Problem to work on
The data must be transcribed exactly, with no line missing.

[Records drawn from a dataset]
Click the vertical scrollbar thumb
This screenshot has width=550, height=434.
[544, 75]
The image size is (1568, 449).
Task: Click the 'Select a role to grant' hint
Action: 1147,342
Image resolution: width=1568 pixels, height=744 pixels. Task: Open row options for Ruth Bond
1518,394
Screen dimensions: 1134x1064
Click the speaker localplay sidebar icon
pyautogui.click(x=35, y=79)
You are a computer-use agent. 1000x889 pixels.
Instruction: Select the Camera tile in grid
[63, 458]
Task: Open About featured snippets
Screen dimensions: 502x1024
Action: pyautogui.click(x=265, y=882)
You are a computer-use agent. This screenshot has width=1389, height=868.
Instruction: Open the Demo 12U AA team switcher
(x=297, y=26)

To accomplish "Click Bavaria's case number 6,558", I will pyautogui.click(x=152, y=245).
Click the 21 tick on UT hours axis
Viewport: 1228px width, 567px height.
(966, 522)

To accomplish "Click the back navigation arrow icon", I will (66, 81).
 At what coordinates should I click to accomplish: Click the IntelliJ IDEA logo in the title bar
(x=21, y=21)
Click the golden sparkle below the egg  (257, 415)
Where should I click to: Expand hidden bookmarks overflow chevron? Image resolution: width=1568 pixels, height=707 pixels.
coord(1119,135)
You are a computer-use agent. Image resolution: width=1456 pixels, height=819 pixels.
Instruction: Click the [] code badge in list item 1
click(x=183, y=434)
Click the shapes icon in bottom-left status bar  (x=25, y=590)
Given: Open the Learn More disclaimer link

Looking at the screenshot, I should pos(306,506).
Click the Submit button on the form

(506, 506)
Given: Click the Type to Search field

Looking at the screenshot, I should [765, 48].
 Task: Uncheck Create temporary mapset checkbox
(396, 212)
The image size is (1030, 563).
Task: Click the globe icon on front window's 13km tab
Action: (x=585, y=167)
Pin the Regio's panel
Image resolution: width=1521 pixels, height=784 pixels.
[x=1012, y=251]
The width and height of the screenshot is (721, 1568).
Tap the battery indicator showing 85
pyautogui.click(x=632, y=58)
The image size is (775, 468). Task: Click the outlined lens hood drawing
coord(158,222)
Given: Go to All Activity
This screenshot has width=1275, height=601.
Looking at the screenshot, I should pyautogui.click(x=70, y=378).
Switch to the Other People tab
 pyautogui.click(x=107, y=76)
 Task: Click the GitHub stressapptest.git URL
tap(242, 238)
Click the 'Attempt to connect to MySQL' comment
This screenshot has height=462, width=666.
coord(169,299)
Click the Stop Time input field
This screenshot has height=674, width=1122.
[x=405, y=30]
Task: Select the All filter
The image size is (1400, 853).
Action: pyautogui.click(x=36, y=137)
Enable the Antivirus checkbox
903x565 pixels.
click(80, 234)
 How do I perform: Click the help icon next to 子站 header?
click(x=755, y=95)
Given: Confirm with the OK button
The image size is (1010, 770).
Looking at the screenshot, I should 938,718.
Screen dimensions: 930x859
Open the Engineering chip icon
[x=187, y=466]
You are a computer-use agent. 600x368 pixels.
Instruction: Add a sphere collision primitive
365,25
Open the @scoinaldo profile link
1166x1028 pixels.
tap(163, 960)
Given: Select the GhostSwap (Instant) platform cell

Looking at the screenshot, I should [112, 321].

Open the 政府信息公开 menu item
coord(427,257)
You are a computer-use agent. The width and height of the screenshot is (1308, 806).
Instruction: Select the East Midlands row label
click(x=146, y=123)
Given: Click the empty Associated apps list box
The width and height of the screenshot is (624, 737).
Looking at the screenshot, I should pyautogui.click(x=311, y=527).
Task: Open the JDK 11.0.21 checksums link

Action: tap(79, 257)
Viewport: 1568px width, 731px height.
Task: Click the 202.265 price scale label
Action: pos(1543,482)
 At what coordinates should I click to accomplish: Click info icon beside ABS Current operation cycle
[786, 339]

Written answer
Click the vertical scrollbar thumb
This screenshot has width=550, height=434.
[544, 75]
The image size is (1568, 449).
Task: Click the 'Select a role to grant' hint
Action: 1147,342
Image resolution: width=1568 pixels, height=744 pixels. Task: Open row options for Ruth Bond
1518,394
Screen dimensions: 1134x1064
Click the speaker localplay sidebar icon
pyautogui.click(x=35, y=79)
You are a computer-use agent. 1000x889 pixels.
Instruction: Select the Camera tile in grid
[63, 458]
Task: Open About featured snippets
Screen dimensions: 502x1024
Action: pyautogui.click(x=265, y=882)
You are a computer-use agent. This screenshot has width=1389, height=868.
Instruction: Open the Demo 12U AA team switcher
(x=297, y=26)

To accomplish "Click Bavaria's case number 6,558", I will pyautogui.click(x=152, y=245).
Click the 21 tick on UT hours axis
Viewport: 1228px width, 567px height.
(966, 522)

To accomplish "Click the back navigation arrow icon", I will (66, 81).
 At what coordinates should I click to accomplish: Click the IntelliJ IDEA logo in the title bar
(x=21, y=21)
Click the golden sparkle below the egg  (257, 415)
Where should I click to: Expand hidden bookmarks overflow chevron? Image resolution: width=1568 pixels, height=707 pixels.
coord(1119,135)
You are a computer-use agent. Image resolution: width=1456 pixels, height=819 pixels.
Instruction: Click the [] code badge in list item 1
click(x=183, y=434)
Click the shapes icon in bottom-left status bar  (x=25, y=590)
Given: Open the Learn More disclaimer link

Looking at the screenshot, I should pos(306,506).
Click the Submit button on the form

(506, 506)
Given: Click the Type to Search field

Looking at the screenshot, I should [765, 48].
 Task: Uncheck Create temporary mapset checkbox
(396, 212)
The image size is (1030, 563).
Task: Click the globe icon on front window's 13km tab
Action: (x=585, y=167)
Pin the Regio's panel
Image resolution: width=1521 pixels, height=784 pixels.
[x=1012, y=251]
The width and height of the screenshot is (721, 1568).
Tap the battery indicator showing 85
pyautogui.click(x=632, y=58)
The image size is (775, 468). Task: Click the outlined lens hood drawing
coord(158,222)
Given: Go to All Activity
This screenshot has width=1275, height=601.
Looking at the screenshot, I should pyautogui.click(x=70, y=378).
Switch to the Other People tab
 pyautogui.click(x=107, y=76)
 Task: Click the GitHub stressapptest.git URL
tap(242, 238)
Click the 'Attempt to connect to MySQL' comment
This screenshot has height=462, width=666.
coord(169,299)
Click the Stop Time input field
This screenshot has height=674, width=1122.
[x=405, y=30]
Task: Select the All filter
The image size is (1400, 853).
Action: pyautogui.click(x=36, y=137)
Enable the Antivirus checkbox
903x565 pixels.
click(80, 234)
 How do I perform: Click the help icon next to 子站 header?
click(x=755, y=95)
Given: Confirm with the OK button
The image size is (1010, 770).
Looking at the screenshot, I should 938,718.
Screen dimensions: 930x859
Open the Engineering chip icon
[x=187, y=466]
You are a computer-use agent. 600x368 pixels.
Instruction: Add a sphere collision primitive
365,25
Open the @scoinaldo profile link
1166x1028 pixels.
tap(163, 960)
Given: Select the GhostSwap (Instant) platform cell

Looking at the screenshot, I should [112, 321].

Open the 政府信息公开 menu item
coord(427,257)
You are a computer-use agent. The width and height of the screenshot is (1308, 806).
Instruction: Select the East Midlands row label
click(x=146, y=123)
Given: Click the empty Associated apps list box
The width and height of the screenshot is (624, 737).
Looking at the screenshot, I should pyautogui.click(x=311, y=527).
Task: Open the JDK 11.0.21 checksums link

Action: tap(79, 257)
Viewport: 1568px width, 731px height.
Task: Click the 202.265 price scale label
Action: pos(1543,482)
 At what coordinates should I click to accomplish: Click info icon beside ABS Current operation cycle
[786, 339]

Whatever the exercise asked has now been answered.